Prisma also said it’s reached agreements with all other major insurers in the past year.

But UnitedHealthcare said Prisma demanded a nearly 20 percent price hike that would take effect over the next 12 months and would “increase health care costs by approximately $50 million for just our employer-sponsored commercial plans.”

About three quarters of that $50 million increase “would be paid out of the operating budgets of the self-insured businesses we serve,” UnitedHealthcare said. “These employers assume the risk and pay the cost of their employees’ medical bills themselves rather than relying on UnitedHealthcare to take on that risk and pay those claims.”

Prisma also sought significant rate increases for Medicare Advantage plans that would have increased costs by more than $16 million, UnitedHealthcare’s statement read.

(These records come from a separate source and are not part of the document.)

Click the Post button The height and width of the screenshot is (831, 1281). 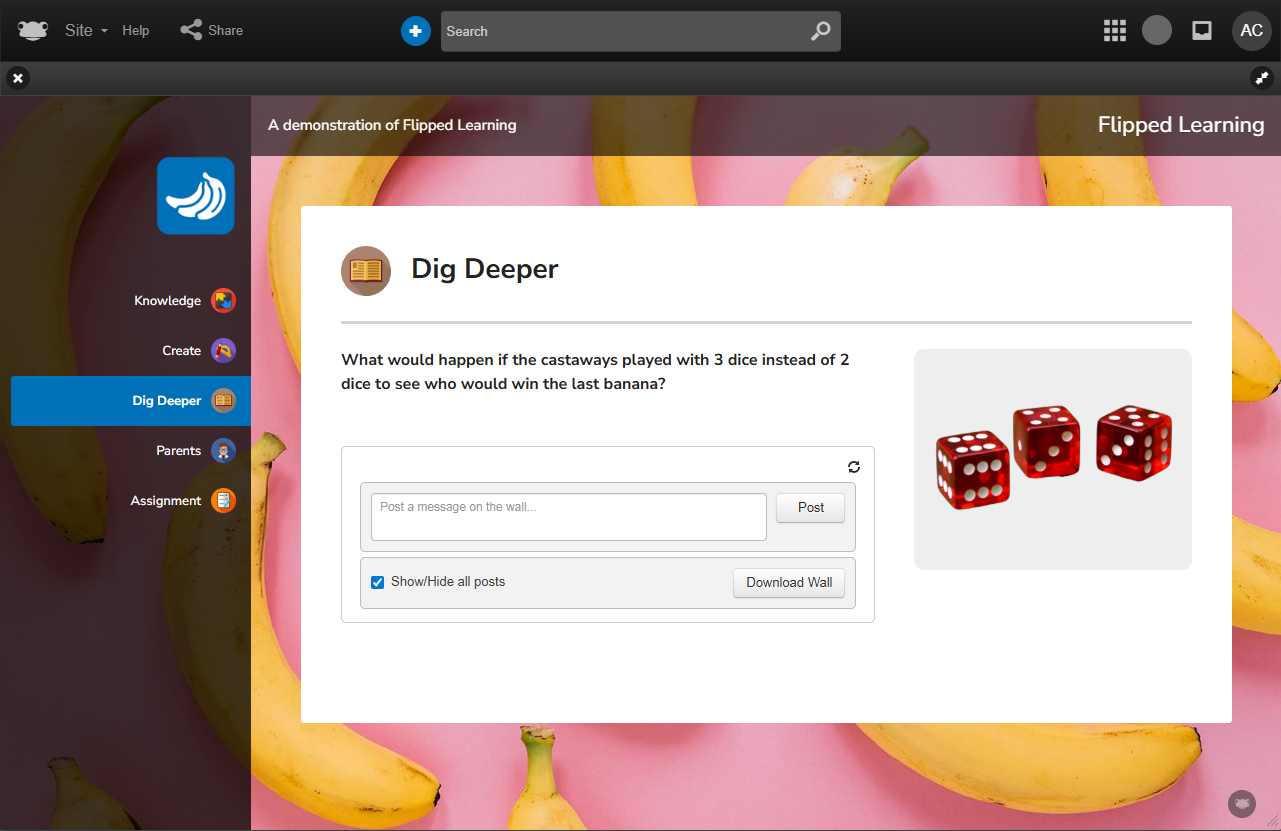(x=810, y=508)
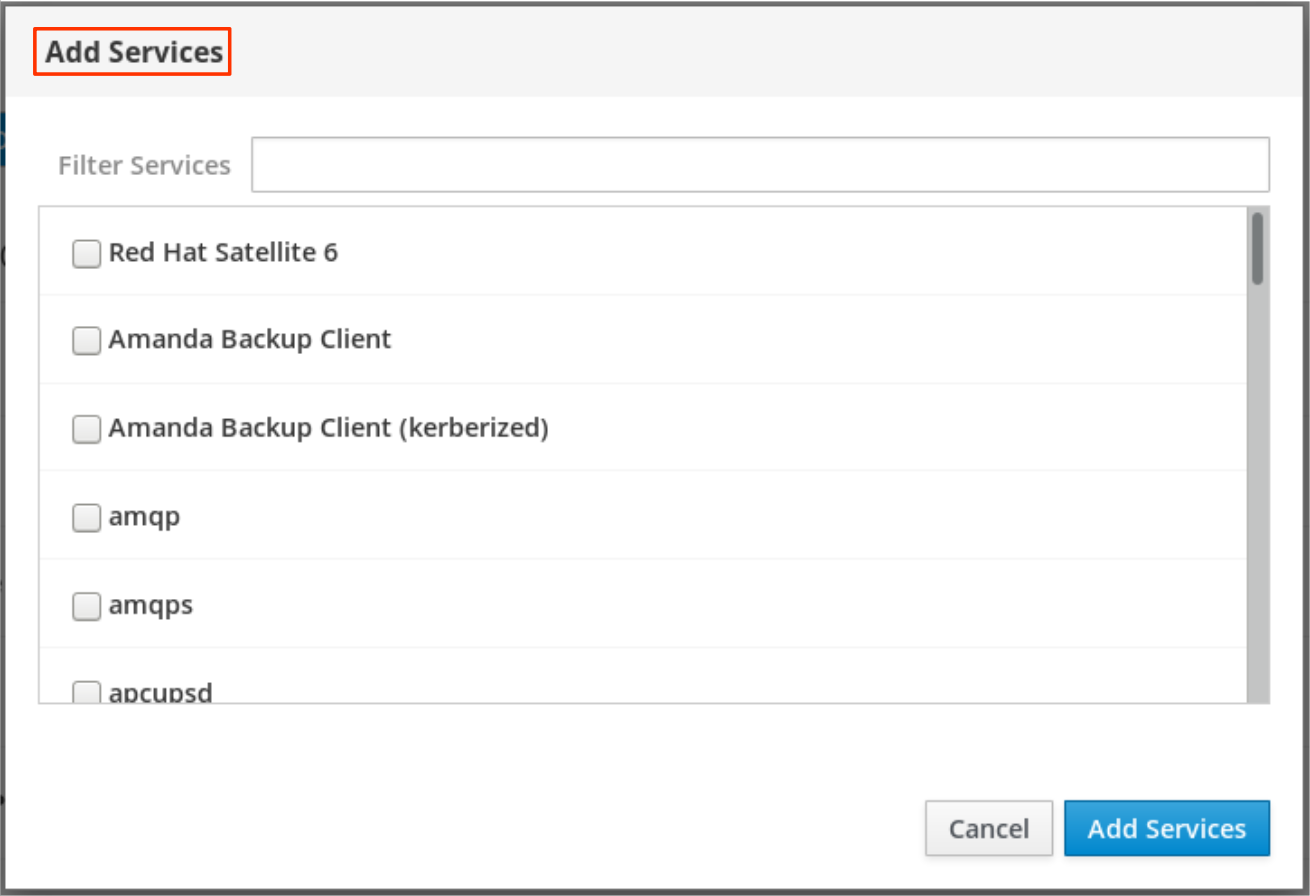Toggle the amqps service checkbox
The width and height of the screenshot is (1310, 896).
pos(87,606)
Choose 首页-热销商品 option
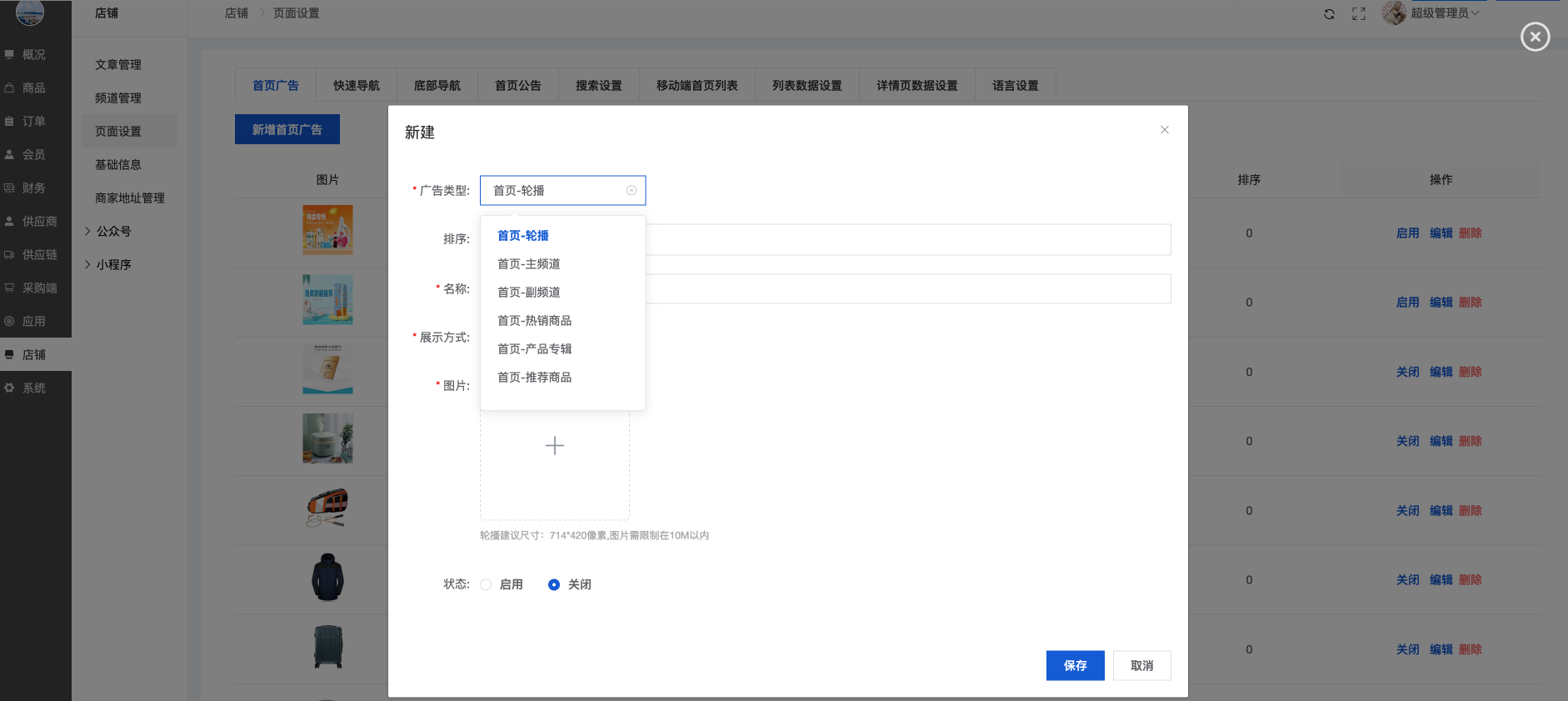Screen dimensions: 1568x701 [x=534, y=321]
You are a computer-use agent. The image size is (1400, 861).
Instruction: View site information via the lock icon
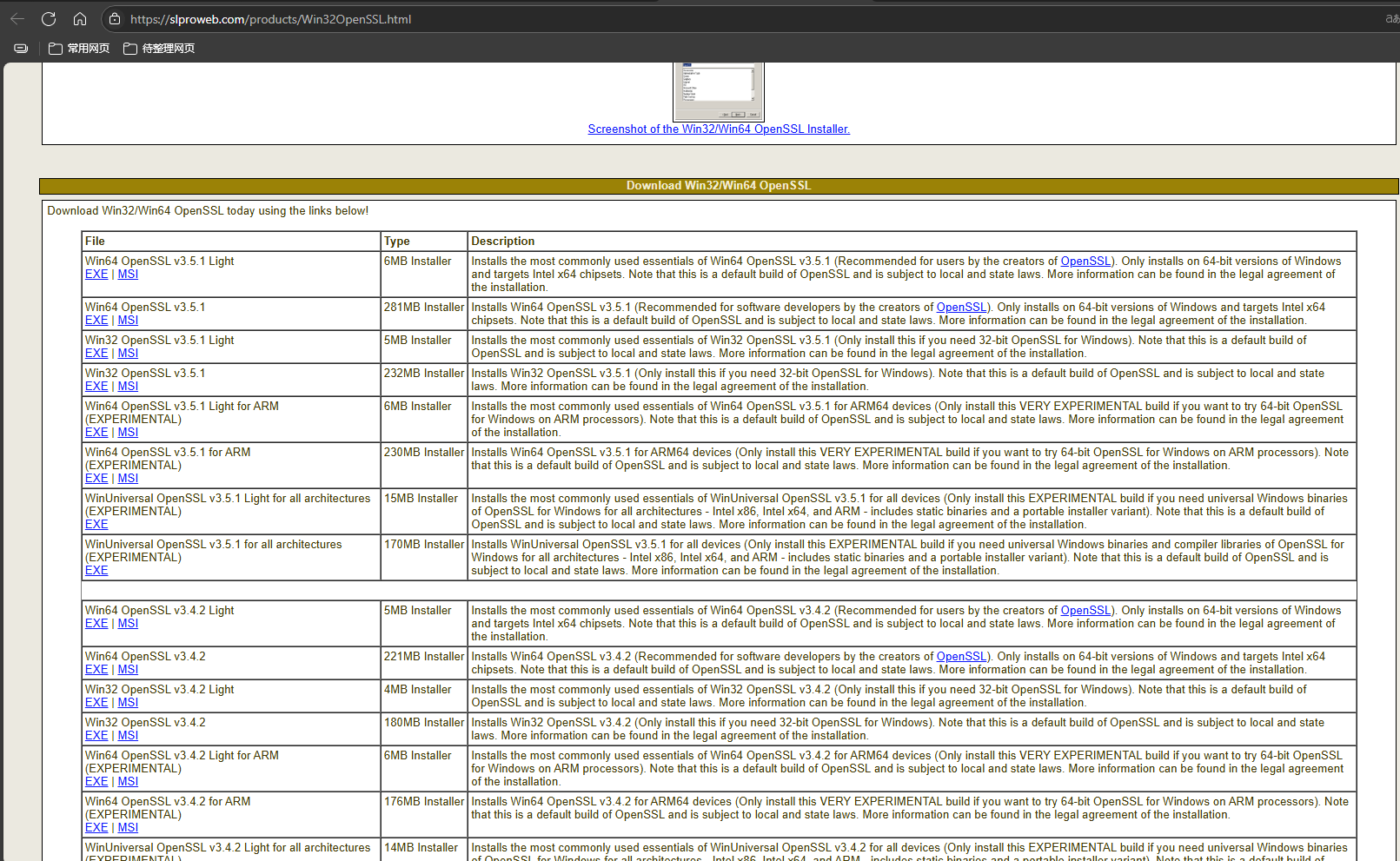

“Our proposal included meaningful rate increases to Prisma that are higher than the year-over-year Consumer Price Index for both hospital services and physician services and would have ensured Prisma continued to be reimbursed at rates that are more than fair and reasonable,” the statement read. “Prisma chose not to counter our proposal and allowed our contract to expire.”

Prisma said UnitedHealthcare has used misleading information about the sequence of events and the economics of the proposals.

“Specifically, UHC continues to reference ‘near 20 percent’ requested increases over 12 months. This is simply not true,” Prisma said. “Although it is our policy not to disclose specific details about our negotiations, Prisma Health’s requests to UHC have been less than 10 percent a year over a two-year timeframe.” 

In addition, Prisma said, UnitedHealthcare has ignored its alternative reimbursement proposals “that would lessen the rate impact on employers.”

Prisma also said the Medicare Advantage rates it requested are “consistent with market competitive reimbursement” but that “UHC remains unwilling to sacrifice their own profit margin and provide appropriate payment rates” for services it provides.

UnitedHealthcare said its members will have access to physicians and hospitals in its network in the Greenville and Columbia markets, including AnMed Health, Cannon Memorial Hospital, Lexington Medical Center, Spartanburg Regional, and Bon Secours St. Francis Health System.

The insurer also said some members, including pregnant women or those in cancer treatment, may be eligible to continue their care with Prisma providers for a period of time.

UnitedHealthcare also said that in an emergency, members should go to the nearest hospital and their care will be covered at the in-network rate whether the hospital is in-network or not.

“While we remain open to continued discussions should Prisma provide a proposal that’s affordable for consumers and employers,” UnitedHealthcare said, “our focus now is on ensuring South Carolinians have access to the care they need through either continuity of care or a seamless transition to a new provider.”

Prisma said that patients with a UHC Medicare Advantage plan who want to continue with Prisma doctors can switch to a plan that includes Prisma as in-network during the annual open enrollment period which runs Jan. 1 through March 31, 2024.

Prisma, which has 18 hospitals, 305 physician practices, and more than 5,200 clinicians, said it is also open to further negotiations. 

“We remain at the negotiating table,” their statement read, “and ask that UnitedHealthcare provide a reasonable proposal that would quickly reinstall Prisma Health as an in-network option.”